PORTO ALEGRE, 23/11/2025 – O Grêmio definiu que, a partir de janeiro de 2026, promoverá uma reformulação profunda no elenco profissional para reduzir a folha salarial de atuais R$ 21 milhões para um patamar entre R$ 8 milhões e R$ 10 milhões mensais, considerado sustentável pela nova administração liderada por Odorico Roman.
Por que a folha de R$ 21 milhões se tornou insustentável?
De acordo com os relatórios internos, o clube registrou aumento de 38% nos custos com salários e encargos desde 2023, enquanto as receitas recorrentes – bilheteria, sócio-torcedor e direitos de transmissão – cresceram apenas 11% no mesmo período. O desequilíbrio obrigou o departamento financeiro a recorrer a antecipações de receita e a empréstimos bancários, como o que será solicitado ao Banrisul para pagar o 13º salário do elenco em dezembro.
O plano de corte: 12 saídas e até R$ 6 milhões de alívio imediato
A estratégia inicial prevê liberar 12 jogadores cujos contratos representam, juntos, entre R$ 5 milhões e R$ 6 milhões mensais.

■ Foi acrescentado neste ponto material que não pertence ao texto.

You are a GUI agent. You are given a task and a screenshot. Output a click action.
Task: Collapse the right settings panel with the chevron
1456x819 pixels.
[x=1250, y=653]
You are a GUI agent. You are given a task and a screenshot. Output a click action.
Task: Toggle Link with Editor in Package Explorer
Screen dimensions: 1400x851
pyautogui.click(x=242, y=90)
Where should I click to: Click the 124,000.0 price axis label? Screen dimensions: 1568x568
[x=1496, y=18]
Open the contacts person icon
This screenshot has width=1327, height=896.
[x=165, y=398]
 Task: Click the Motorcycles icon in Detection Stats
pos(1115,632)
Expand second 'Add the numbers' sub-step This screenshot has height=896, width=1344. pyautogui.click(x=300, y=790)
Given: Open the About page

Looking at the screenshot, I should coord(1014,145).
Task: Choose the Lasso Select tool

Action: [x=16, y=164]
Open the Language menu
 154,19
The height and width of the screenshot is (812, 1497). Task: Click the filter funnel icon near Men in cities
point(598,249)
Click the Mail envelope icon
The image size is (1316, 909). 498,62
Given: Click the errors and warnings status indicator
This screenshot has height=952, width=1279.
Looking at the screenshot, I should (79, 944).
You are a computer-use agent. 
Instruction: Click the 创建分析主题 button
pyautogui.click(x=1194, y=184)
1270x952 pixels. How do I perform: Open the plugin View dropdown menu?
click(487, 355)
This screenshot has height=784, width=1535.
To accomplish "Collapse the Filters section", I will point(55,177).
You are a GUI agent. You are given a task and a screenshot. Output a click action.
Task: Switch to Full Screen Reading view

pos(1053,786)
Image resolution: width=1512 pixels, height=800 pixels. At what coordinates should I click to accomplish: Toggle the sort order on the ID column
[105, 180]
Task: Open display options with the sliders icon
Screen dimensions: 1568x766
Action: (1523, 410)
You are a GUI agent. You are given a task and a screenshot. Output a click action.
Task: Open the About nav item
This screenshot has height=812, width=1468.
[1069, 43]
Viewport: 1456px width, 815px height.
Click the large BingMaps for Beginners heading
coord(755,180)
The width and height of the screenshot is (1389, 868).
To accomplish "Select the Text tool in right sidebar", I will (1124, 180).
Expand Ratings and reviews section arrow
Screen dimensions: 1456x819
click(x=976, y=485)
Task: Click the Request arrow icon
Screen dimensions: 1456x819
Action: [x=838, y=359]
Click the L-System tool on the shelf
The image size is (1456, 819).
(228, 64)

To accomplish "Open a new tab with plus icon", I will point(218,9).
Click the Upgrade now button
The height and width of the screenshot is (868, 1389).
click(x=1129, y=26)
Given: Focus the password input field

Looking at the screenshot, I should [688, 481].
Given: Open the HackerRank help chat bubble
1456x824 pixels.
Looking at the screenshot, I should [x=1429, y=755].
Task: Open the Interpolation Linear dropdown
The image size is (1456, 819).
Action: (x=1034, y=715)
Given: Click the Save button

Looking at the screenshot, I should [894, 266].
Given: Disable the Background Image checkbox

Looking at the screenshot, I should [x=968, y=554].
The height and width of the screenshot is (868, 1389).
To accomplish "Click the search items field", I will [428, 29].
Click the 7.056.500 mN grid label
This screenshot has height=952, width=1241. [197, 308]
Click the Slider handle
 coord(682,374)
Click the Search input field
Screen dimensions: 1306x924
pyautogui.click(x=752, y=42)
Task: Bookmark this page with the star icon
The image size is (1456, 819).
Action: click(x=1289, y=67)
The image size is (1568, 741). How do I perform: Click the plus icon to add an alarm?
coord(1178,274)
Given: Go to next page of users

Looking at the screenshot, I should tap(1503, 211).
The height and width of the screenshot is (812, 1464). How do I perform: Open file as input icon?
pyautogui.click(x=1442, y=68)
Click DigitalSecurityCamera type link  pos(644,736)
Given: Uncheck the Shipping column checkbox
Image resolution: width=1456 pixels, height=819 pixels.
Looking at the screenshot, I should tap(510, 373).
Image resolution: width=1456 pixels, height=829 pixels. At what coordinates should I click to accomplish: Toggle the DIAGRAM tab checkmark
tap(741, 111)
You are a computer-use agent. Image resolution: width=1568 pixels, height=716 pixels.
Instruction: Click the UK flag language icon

Parte desse valor corresponde a atletas com pouco tempo de jogo em 2025 ou que não se encaixam no modelo tático projetado para 2026. A direção trabalha com três frentes:
- Rescisões amigáveis com compensação parcelada;
- Renegociações para redução de salário com extensão de contrato;
- Empréstimos de atletas para clubes que assumam 100% dos vencimentos.
Raio-X financeiro: onde o Grêmio gasta mais hoje
Distribuição aproximada da folha atual de R$ 21 mi/mês*
- Salários do elenco principal: R$ 15,3 mi (73%)
- Direitos de imagem e prêmios: R$ 3,1 mi (15%)
- Comissão técnica e staff: R$ 1,6 mi (8%)
- Encargos trabalhistas: R$ 1,0 mi (4%)
*Números baseados em estimativas de mercado e balanços anteriores divulgados pelo clube.
Comparativo de mercado: posição tricolor na Série A
No ranking de folhas salariais de 2025, o Grêmio ocupa a 5ª colocação, atrás de Flamengo (~R$ 35 mi), Palmeiras (~R$ 25 mi), Atlético-MG (~R$ 23 mi) e Corinthians (~R$ 22 mi). A meta de baixar para R$ 10 mi colocaria o clube em um patamar semelhante ao de equipes como Athletico-PR e Fortaleza, reconhecidas por operar com forte controle de custos.
O que muda em campo: impacto técnico da reformulação para 2026
No aspecto esportivo, a redução forçará a comissão técnica a valorizar a base e apostar em contratações de baixo custo com alto potencial de revenda – perfil adotado por clubes europeus médios. Em 2025, 26% dos minutos do Grêmio na temporada foram preenchidos por atletas formados em casa; a projeção da nova diretoria é elevar esse índice para 40% em 2026.
Imagem: Lucas Uebel
Próximos passos da gestão Odorico Roman
Além do corte imediato de gastos, o presidente eleito pretende:
- Negociar naming rights da Arena para gerar receita recorrente;
- Reestruturar o departamento de scouting, priorizando mercados sul-americanos com mão de obra mais barata;
- Implementar um teto salarial escalonado por desempenho e minutos em campo.
Se executado, o plano poderá reduzir em até 60% a necessidade de capital de giro e abrir espaço para investimentos estratégicos sem comprometer o balanço.
No curto prazo, a torcida verá um Grêmio mais enxuto financeiramente e dependente da base. A eficácia dessa guinada determinará não apenas o equilíbrio das contas, mas também a competitividade do clube nas próximas edições da Série A e da Libertadores.